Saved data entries
--- START ---

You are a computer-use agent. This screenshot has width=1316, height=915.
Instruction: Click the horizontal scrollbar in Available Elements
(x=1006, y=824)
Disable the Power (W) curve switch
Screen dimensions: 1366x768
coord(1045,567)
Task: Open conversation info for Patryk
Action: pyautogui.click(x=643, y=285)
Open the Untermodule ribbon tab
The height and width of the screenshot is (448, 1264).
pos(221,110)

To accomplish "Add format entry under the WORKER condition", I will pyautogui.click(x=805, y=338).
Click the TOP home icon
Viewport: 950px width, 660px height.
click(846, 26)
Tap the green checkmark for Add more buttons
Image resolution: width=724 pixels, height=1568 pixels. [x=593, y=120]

--- END ---

• _What to do_: Find every line in the listing above that contains the word "screenshot", and copy each of those lines.

• _Correct response_:
You are a computer-use agent. This screenshot has width=1316, height=915.
The height and width of the screenshot is (448, 1264).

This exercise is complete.